(Extract provided Opens)

Europe must match US hydrogen ambition after ‘game changer’ legislation

Hydrogen Sector 23.08.22
Written by: HYCAP

The US has upped the ante in the global quest to decarbonise the economy by mass producing clean hydrogen.

The Inflation Reduction Act became law on Aug. 7, providing $369 billion for energy and climate projects, including a subsidy of as much as $3/kg for clean hydrogen.

The subsidy works on a sliding scale, so that the cleaner the end product, the bigger the tax credit it receives, starting at 60c/kg. That means support for a variety of clean hydrogen technologies, including blue, which is made by capturing the carbon dioxide produced during traditional production.

It also makes green hydrogen, created by splitting water with electrolysers powered by renewable energy “immediately cost-competitive” with unabated traditional grey hydrogen, made with natural gas and steam reformation, according to S&P Global Commodity Insights.

How cost competitive depends on the cost of electricity on any particular day. S&P’s calculations show a PEM electrolyser producing hydrogen on the US Gulf Coast with the maximum $3/kg tax credit applied would have been cheaper than grey production 54% of the time in the year through August 2022.

(Extract provided Closes)
(Listed records Opens)

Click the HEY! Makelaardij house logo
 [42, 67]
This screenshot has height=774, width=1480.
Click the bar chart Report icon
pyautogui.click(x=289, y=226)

(Listed records Closes)

→ **What you have to do**:
Write out, word for word, the part of the article on US hydrogen legislation that begins with "Hydrogen Sector 23.08.22" and ends after "Global Commodity Insights.".

→ **Worked solution**:
Hydrogen Sector 23.08.22
Written by: HYCAP

The US has upped the ante in the global quest to decarbonise the economy by mass producing clean hydrogen.

The Inflation Reduction Act became law on Aug. 7, providing $369 billion for energy and climate projects, including a subsidy of as much as $3/kg for clean hydrogen.

The subsidy works on a sliding scale, so that the cleaner the end product, the bigger the tax credit it receives, starting at 60c/kg. That means support for a variety of clean hydrogen technologies, including blue, which is made by capturing the carbon dioxide produced during traditional production.

It also makes green hydrogen, created by splitting water with electrolysers powered by renewable energy “immediately cost-competitive” with unabated traditional grey hydrogen, made with natural gas and steam reformation, according to S&P Global Commodity Insights.